Prime Minister Benjamin Netanyahu said in court on Monday that prosecutors in his case misled him and set a trap for him during cross-examination, leading him to give contradictory answers. The retrial phase of his trial began at the Tel Aviv District Court, with his lawyer, Amit Hadad, now asking him clarification questions.
Netanyahu said the prosecution presented him with a false picture and caused him to answer inconsistently. “They set a trap for me, and I fell into it,” he told the court, adding, “They are misleading me here and causing me to give 2 answers to the court.” He said this was “the first time” he was admitting that his testimony contained contradictions.
He pointed to two examples. First, he said prosecutors referred to a meeting with Yedioth Ahronoth publisher Noni Moses that never took place, and that merely raising it led him to acknowledge a meeting that did not exist.
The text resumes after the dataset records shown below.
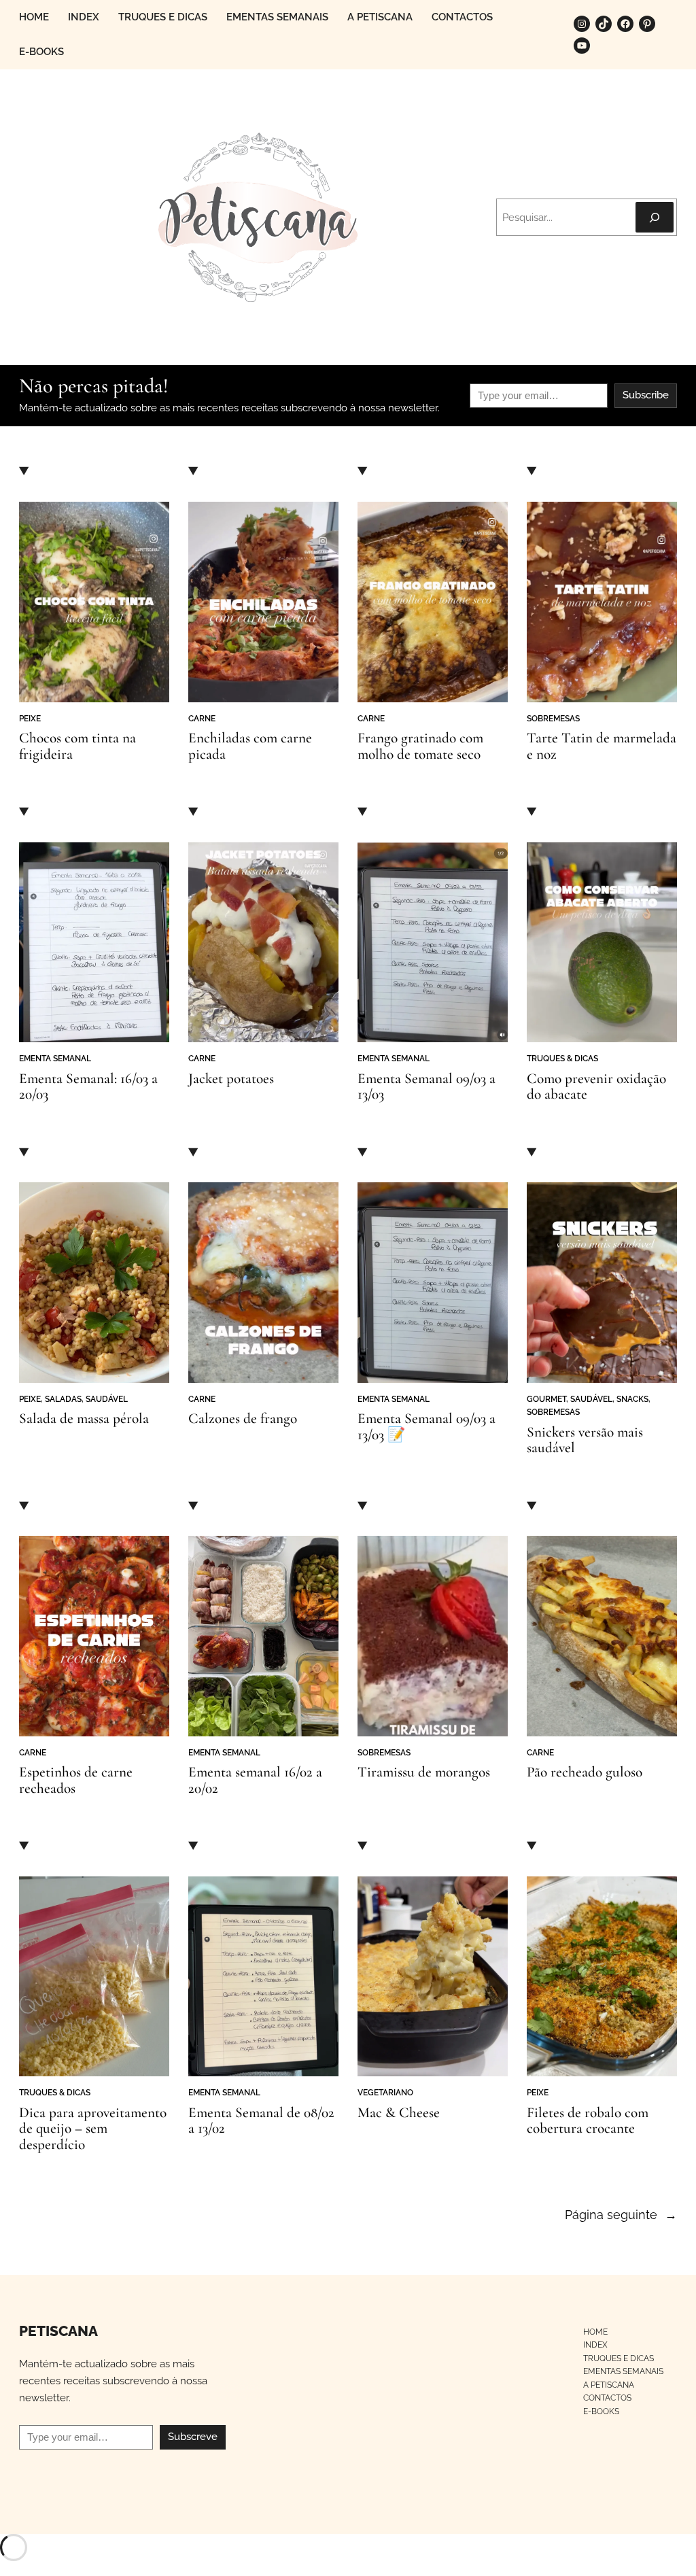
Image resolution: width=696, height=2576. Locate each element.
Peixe (30, 718)
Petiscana (58, 2330)
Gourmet (546, 1399)
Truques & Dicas (562, 1058)
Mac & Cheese (399, 2112)
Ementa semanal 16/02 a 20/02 (255, 1780)
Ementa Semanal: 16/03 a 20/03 (88, 1087)
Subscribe (646, 395)
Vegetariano (385, 2092)
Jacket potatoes (231, 1078)
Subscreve (193, 2437)
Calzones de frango (242, 1418)
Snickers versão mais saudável (585, 1440)
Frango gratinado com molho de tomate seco (420, 746)
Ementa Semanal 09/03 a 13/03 (426, 1087)
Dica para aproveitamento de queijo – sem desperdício (93, 2128)
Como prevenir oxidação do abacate (596, 1087)
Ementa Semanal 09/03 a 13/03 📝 (426, 1427)
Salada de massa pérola (84, 1418)
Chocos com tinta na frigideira (77, 746)
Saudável (107, 1399)
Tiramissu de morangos (424, 1772)
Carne (201, 718)
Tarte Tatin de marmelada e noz (601, 746)
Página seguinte (621, 2215)
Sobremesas (553, 718)
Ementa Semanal (55, 1058)
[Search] (655, 217)
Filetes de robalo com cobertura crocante (587, 2121)
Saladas (63, 1399)
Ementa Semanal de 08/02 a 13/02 (261, 2121)
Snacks (632, 1399)
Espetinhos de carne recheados (76, 1780)
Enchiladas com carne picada (250, 746)
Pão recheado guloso (584, 1772)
Second, he said he was shown as if the weekend edition of Israel Hayom had been printed in only a limited number of copies, while in fact, he said, 85,000 copies were printed. Hadad said the edition was shown as “printed in 100,000 copies.”
Prosecutor Gildin objected, saying, “No misleading information was presented.” Netanyahu responded that “they simply lied here brazenly.” The hearing took place Monday morning in a Tel Aviv courtroom as the re-examination stage got underway.